Opposition supporters continue to hold small rallies and strikes in Yerevan. On Wednesday, May 16, dozens of demonstrators forced their way past security guards at City Hall, demanding the resignation of Mayor Taron Markarian. First Deputy Mayor Kamo Areian met with the protesters in an attempt to diffuse the situation. Another protest was held in Yerevan on Thursday, May 17, with dozens of people calling for the resignation of Prosecutor General Artur Davitan. Newly elected Prime Minister Nikol Pashinyan called for all citizens to stop their protests at 15:00 (local time) on Thursday and to peacefully bring their grievances to the attention of the government.
Residents in Yerevan have accused Markarian of corruption, misusing state funds, and illegally cutting down trees in a park in the capital. Protesters started calling for Davitan to step down after a court in Yerevan rejected the release of ten members of Sasna Tsrer group from pretrial detention. The ten people have been charged over the two-week occupation of a Yerevan police station in 2016 which resulted in the deaths of two police officers.
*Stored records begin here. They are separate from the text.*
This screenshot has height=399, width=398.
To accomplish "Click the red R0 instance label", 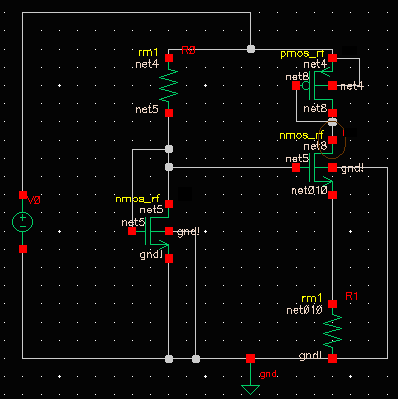I will click(x=188, y=51).
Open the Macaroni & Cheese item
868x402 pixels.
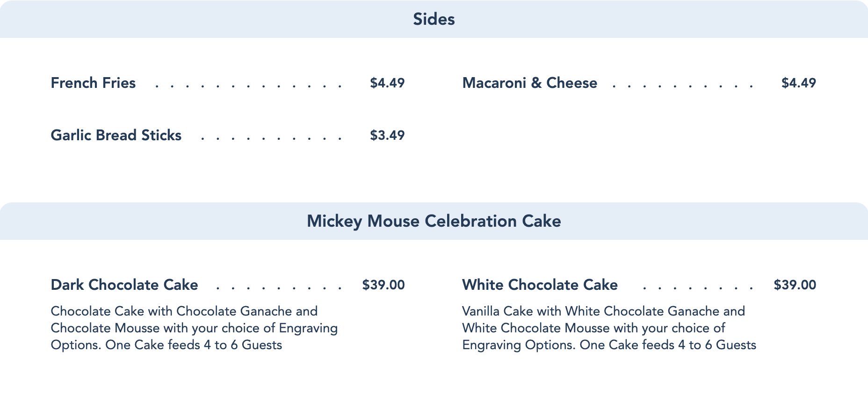pyautogui.click(x=529, y=83)
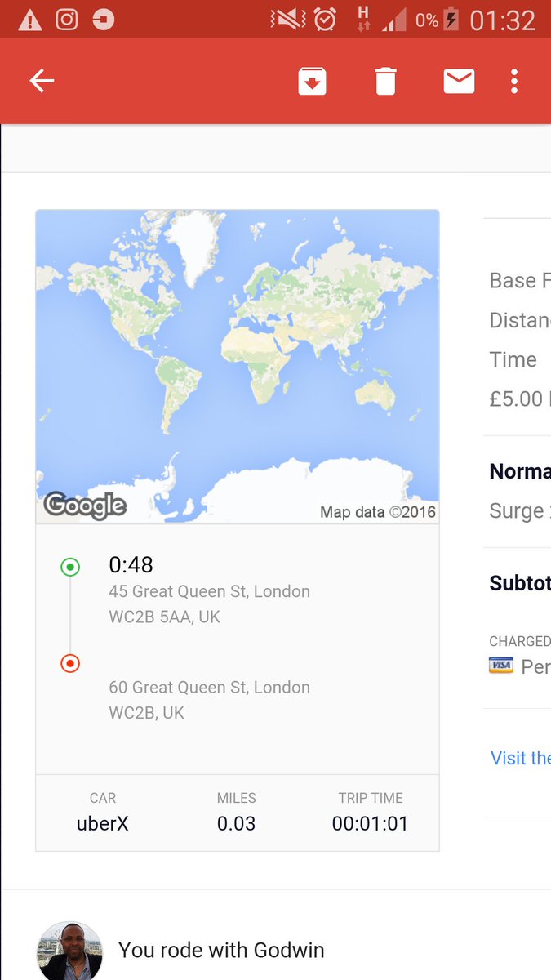This screenshot has height=980, width=551.
Task: Mark as unread with the envelope icon
Action: pos(459,81)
Pashinyan was elected as prime minister on May 8 following three weeks of anti-government protests. Anti-government demonstrations have been taking place daily in Yerevan since April 13, eventually leading to the April 23 resignation of former Prime Minister Serzh Sargsyan. Hundreds of protesters have been detained by the police.
In general, political tensions have been high in the country since December 2015, when a controversial constitutional amendment changed Armenia's government from a semi-presidential system to a parliamentary republic. Under the new government, the president has a largely ceremonial role while the prime minister has become more powerful. Critics have claimed that the new system was designed to allow then-President Sargsyan to maintain control of the government following the end of his term in April. Opposition leaders have called for a "Velvet Revolution" in a bid to "preserve" democracy in the country.
Individuals present in Armenia, particularly in Yerevan, are advised to monitor developments to the situation and to avoid all demonstrations due to the risk of violence.